Earhart and navigator Fred Noonan vanished without a trace 53 years ago while attempting to make an around-the-world flight.

Tom Willi and Tom Gannon, both retired military fliers living in this Florida Panhandle city, used 1930s navigation techniques to plot Earhart’s likely course.

They persuaded the International Group for Historic Aircraft Recovery, based in Wilmington, Del., to mount a $250,000 expedition last year to the Pacific atoll Nikumaroro and nearby McKean Island.

TIGHAR’s 28-member team returned with several items, but the most intriguing is the aluminum box, now identified as a navigator’s bookcase. The box, about one foot by one foot by 10 inches, was buried in sand on the atoll and discovered with someone using a metal detector.

Gannon said Friday that he believes the bookcase came from Earhart’s plane.

“It’s more than a promising lead. It’s a convincer,” he told the Northwest Florida Daily News.

But TIGHAR’s president, Patricia Thrasher, was more cautious.

“We aren’t ready to say, `This is it, ta-da!,” she said. “We can’t do that until we see a photograph of it in the Earhart airplane or find somebody who says, `Yeah, I installed one for Noonan.’ But we are very excited about it.”
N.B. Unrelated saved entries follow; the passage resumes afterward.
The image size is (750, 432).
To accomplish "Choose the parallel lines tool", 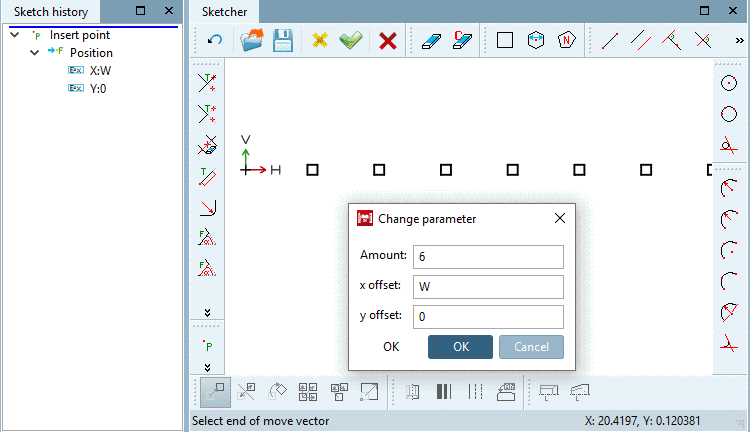I will coord(640,40).
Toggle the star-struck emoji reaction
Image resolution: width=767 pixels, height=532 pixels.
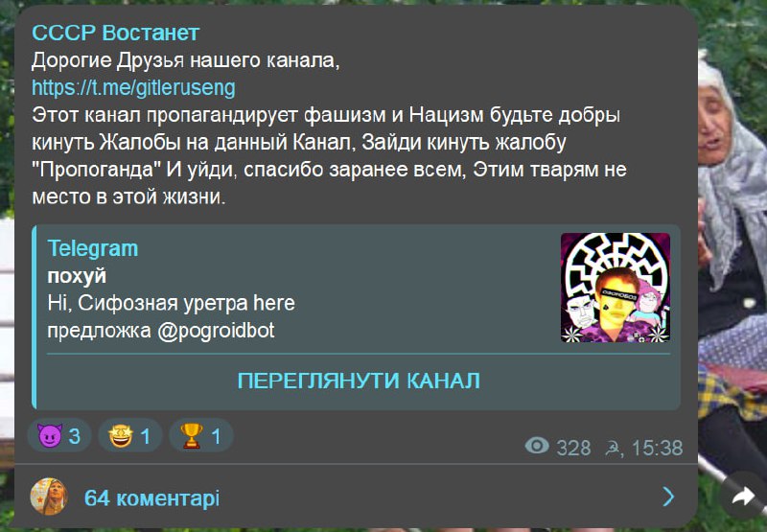[130, 436]
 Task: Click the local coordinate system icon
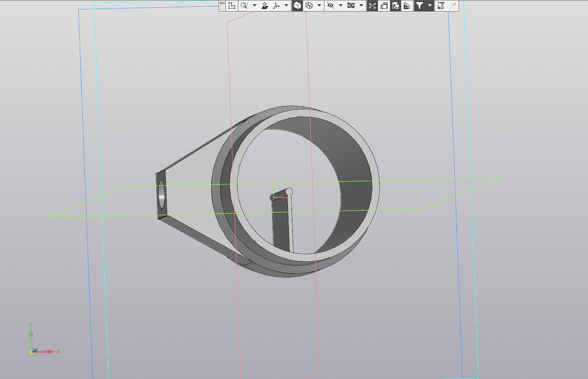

Researchers have determined the bookcase was manufactured by Consolidated Aircraft Corp. of San Diego for PBY Catalina flying boats, used to resupply a Coast Guard navigation and communications base on now-uninhabited Nikumaroro during World War II.

However, TIGHAR reported in its August newsletter that wartime PBYs carried a later-model bookcase and that the one found by the Earhart expedition had mounting holes and fixtures that “are all wrong for installation in a PBY.”

The researchers have speculated that Noonan could have bought or borrowed a bookcase from the Navy and modified it for use in Earhart’s two-engine Lockheed Electra.

Early versions of the bookcase were available in 1936 and 1937, Thrasher said. Ms. Earhart and Noonan vanished in July 1937.

The organization has been unable to find any photographs or official sketches of the interior of the missing Electra.

“The focus for photographers was always Earhart and that meant the cockpit, not the back of the aircraft where the navigator’s bookcase would’ve been,” she said.

Thrasher said the group plans to return to Nikumaroro in September 1991 to look for the missing plane with remote underwater search equipment.

“If it’s where we think, the airplane is going to be down about 2,000 feet,” Thrasher said.